The published stories include:
- Hinahea and the Noni, a story about growth, restraint, and ʻike that questions isolation as protection. (Rapunzel)
- Kainalu & Keʻalohi, which explores hunger, scarcity, and survival through sibling bonds and ancestral responsibility. (Hansel & Gretel)
- Ka Mōʻī o Maui: Leimomi and the Lost Future, my most recently published work, is a Hawaiian retelling of The Wizard of Oz. Instead of a yellow brick road, the journey moves through fractured futures, stolen ʻāina, and companions who have each lost something essential—mana, trust, love, or voice. When Leimomi is swept from her home on Maui into a future that should not exist, her path becomes less about escape and more about responsibility, and what it means to return home carrying knowledge of what could be lost.
Alongside these published works, I’m currently deep in revision on Mahina Lepo, which I’m developing as part of my senior capstone project. This story re-envisions Cinderella through hula, labor, gendered expectation, and community belonging.
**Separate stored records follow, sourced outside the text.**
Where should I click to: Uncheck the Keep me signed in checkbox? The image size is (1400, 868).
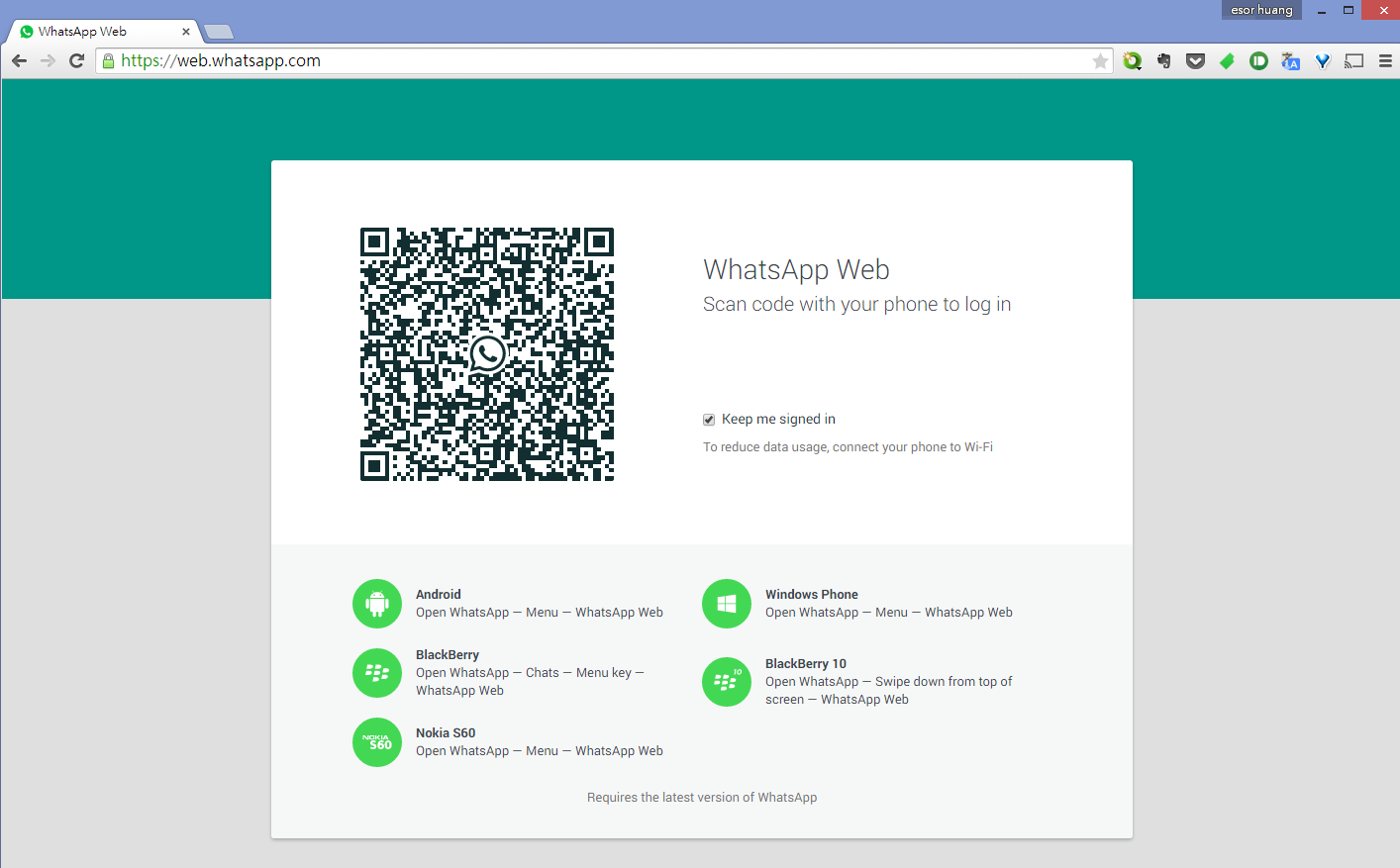click(709, 420)
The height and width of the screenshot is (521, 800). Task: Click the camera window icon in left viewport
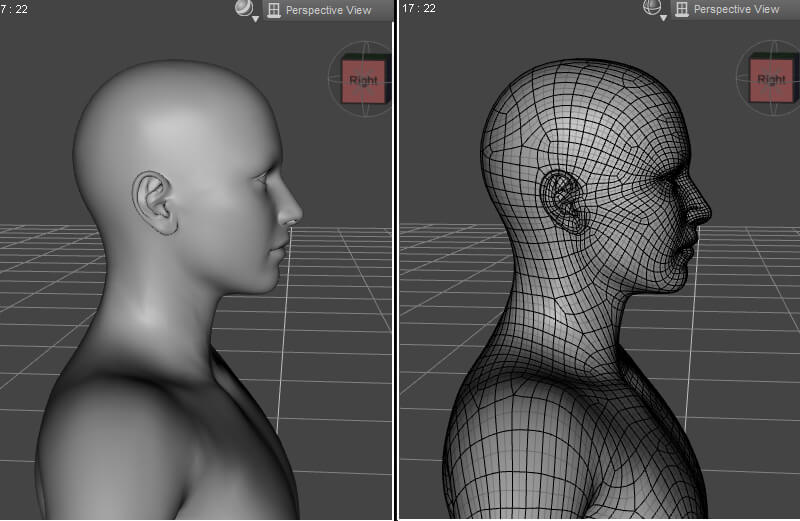(274, 10)
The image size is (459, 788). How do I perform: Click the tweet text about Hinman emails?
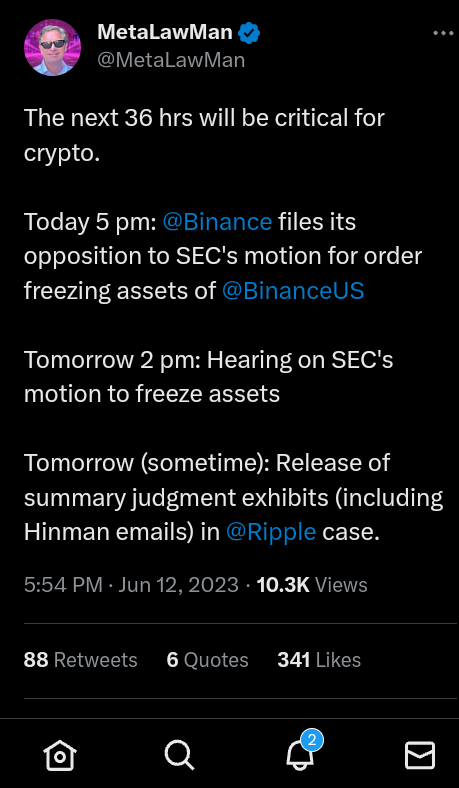coord(233,498)
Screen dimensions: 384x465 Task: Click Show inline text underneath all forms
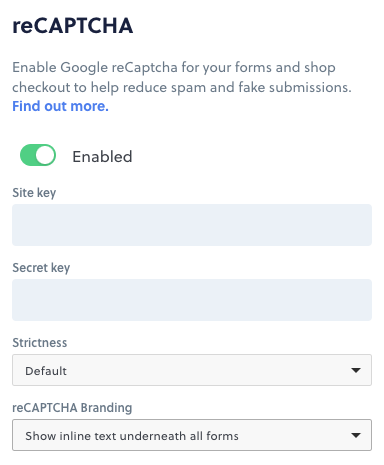pyautogui.click(x=132, y=436)
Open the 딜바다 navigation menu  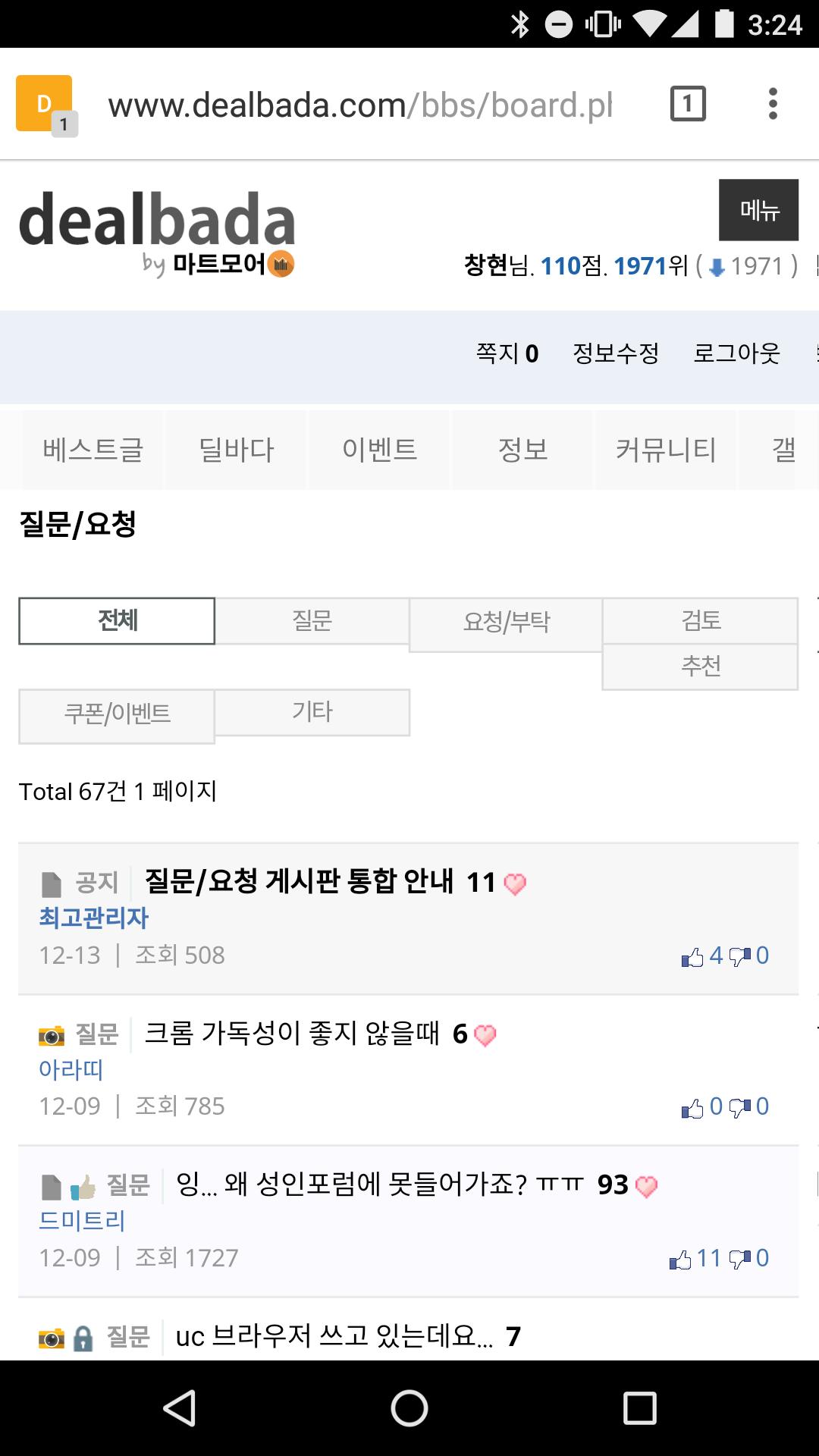click(x=236, y=450)
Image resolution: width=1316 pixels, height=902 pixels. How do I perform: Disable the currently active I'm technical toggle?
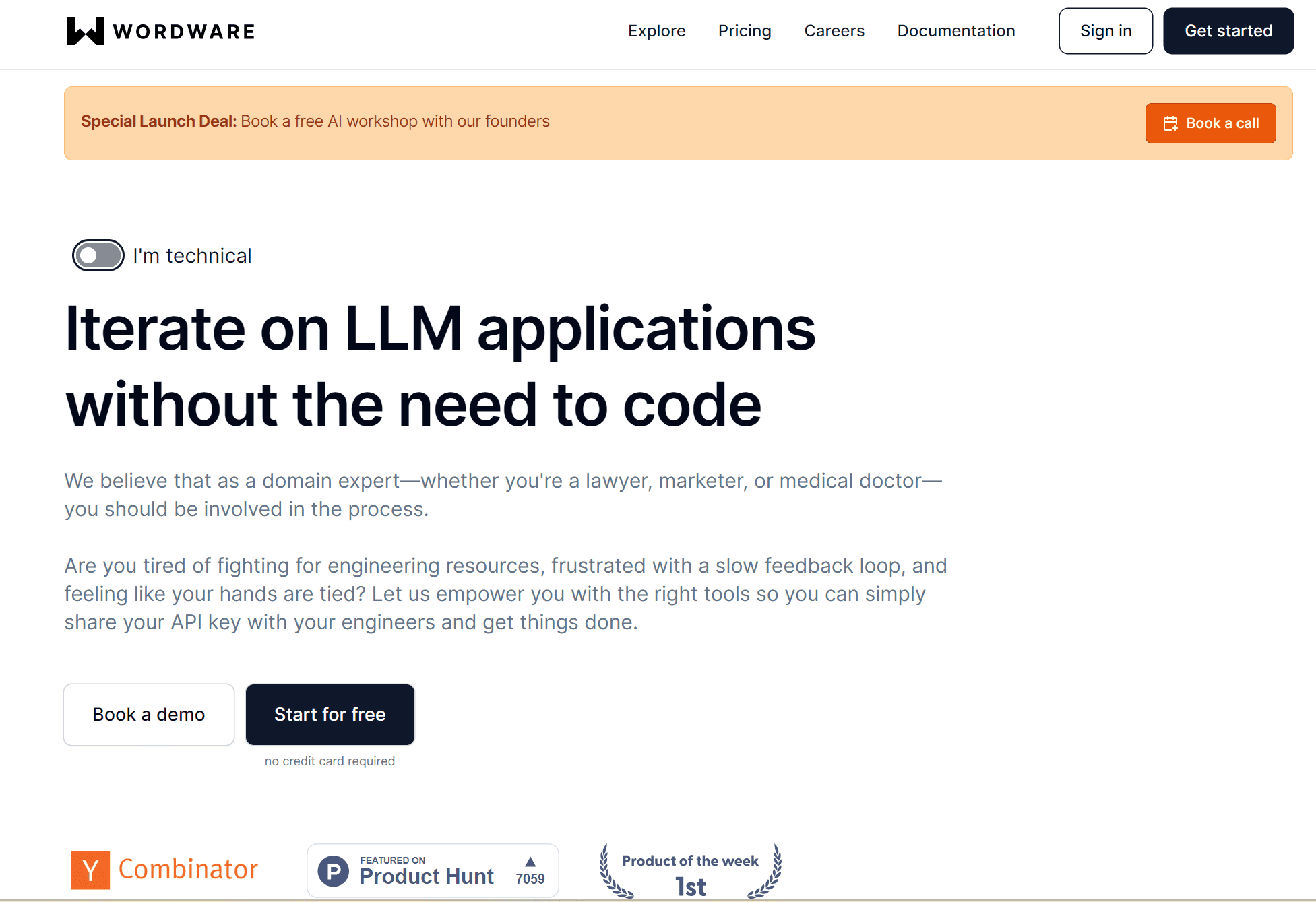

While it isn’t available just yet, it remains a foundational piece of the collection and one I’m taking particular care with.
I’m also developing a new story that steps outside direct fairy-tale adaptation and into kaʻao of its own. This upcoming work explores the story of the first cat of Hawaiʻi, Pōpoki. Born with nine lives, his final two are spent alongside his best human friend, Liko. It’s a deeper story about companionship, mortality, time, and what it means to choose where you belong. Pōpoki is still very much in the works.
Each of these stories stands on its own, but together they form a larger conversation about what happens when familiar narratives are rooted in place instead of empire—when ʻike is relational, embodied, and earned.
As the project stands now, I’m balancing revision, continuity, and world-building, making sure each story speaks to the others without flattening their differences. This isn’t a fast process, but it’s a careful one. These stories matter to me not just as adaptations, but as proof that Hawaiian storytelling is not supplemental to fairy tales, but fully capable of reshaping them.
There are more stories in the works, more layers, and eventually the full collection brought together the way it’s always been meant to be read. For now, I’m grateful to share where I am in this journey, and even more grateful to everyone walking alongside it.